In an attempt to give him more freedom on the bike, I chose to go to a different park yesterday afternoon. The park on the corner of Balboa and Paso Robles has a gated biking area for children. It has painted lanes, gas stations, stop signs, etc. This is where I discovered that Justin truly is the worst driver I have ever seen. First of all, Justin prefers to bike in one direction while having his head turned 180 degrees (or, he like to look straight up into the sky). He likes to move forward, but prefers to see where he’s been. He also weaves in and out of lanes! His lane is his lane and your lane is his lane! Somehow, he always managed to turn the wheel at the last second to avoid driving straight into a fence or pole. I have no idea how he did it, but it is a trick worthy of any stunt driver.

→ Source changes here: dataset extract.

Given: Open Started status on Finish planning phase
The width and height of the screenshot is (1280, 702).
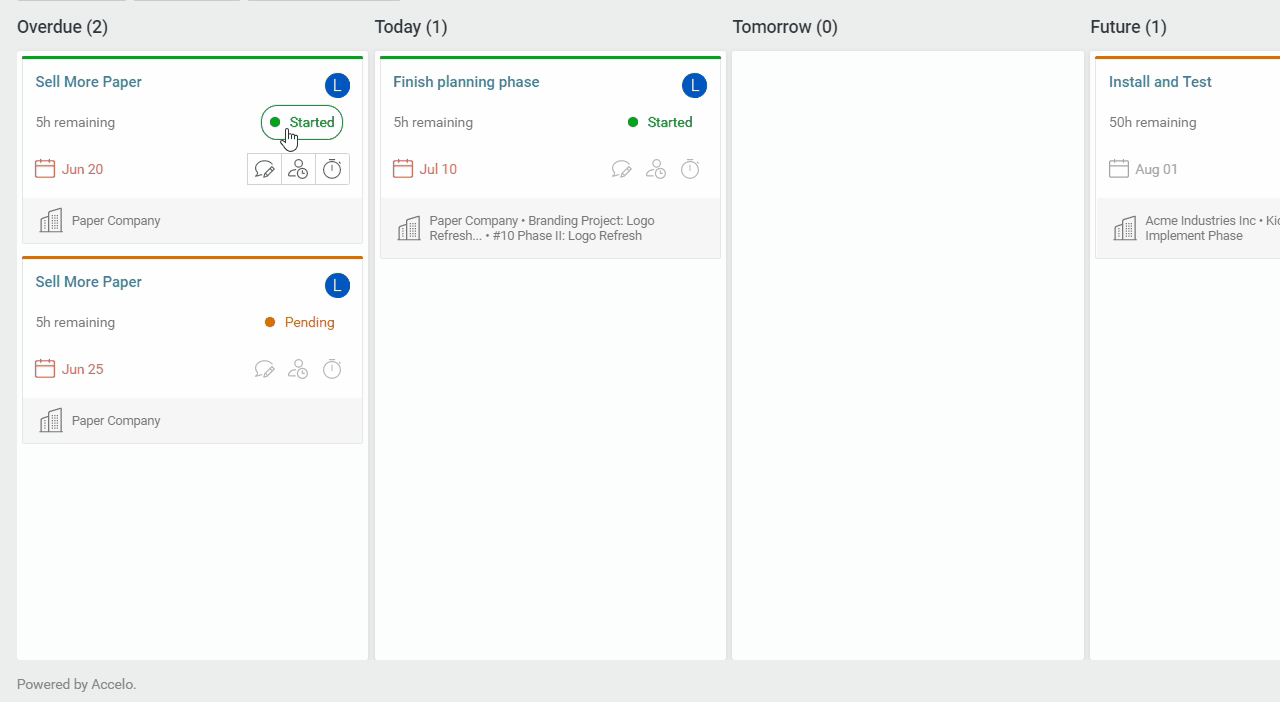Looking at the screenshot, I should click(660, 123).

Also, Justin thinks that biking is a contact sport. He believes that his purpose on a tricycle is to collide with anyone else riding their bicycle as well. I watched him smash into a little girl riding a “Little Mermaid” bike with training wheels. I watched him smash into a little boy on a scooter, and I saw him go after a guy who was wearing rollerblades. (This reminds me of a funny joke – what is the hardest part about rollerblading? Answer: Telling your parents you’re gay.)

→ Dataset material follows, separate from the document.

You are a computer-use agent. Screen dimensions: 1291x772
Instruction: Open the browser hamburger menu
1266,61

And finally, I realized the extent to which Justin mimics both GWE (Greatest Wife Ever) and I in the car. Several times, I watched Justin stop, do something to his eyebrows, and then continue biking. After the third time, I asked him what he was doing. He told me that he was “fixing his make-up”. (I assure you that this is not something he learned in my car.) I then got a dose of my own medicine by watching him drive and act like me. He would purposely pull up right behind another child on a bike who had stopped. He would then obnoxiously ring his bell and yell “Get out of the way Schlubbies.” (This is my toned down version for when he is in the car with me.) It also seems as though he’s observed those few moments when I may have forgotten he was sitting right behind me. Once, I watched him pull up behind another little girl at the pretend gas station and yell, “Move it asshole, I need gas.”

I truly hope that these are not indicators as to the type of driver Justin will grow up to be. If so, I need to call our insurance guy to give him a 12 year “heads up” that Justin will be needing extra coverage!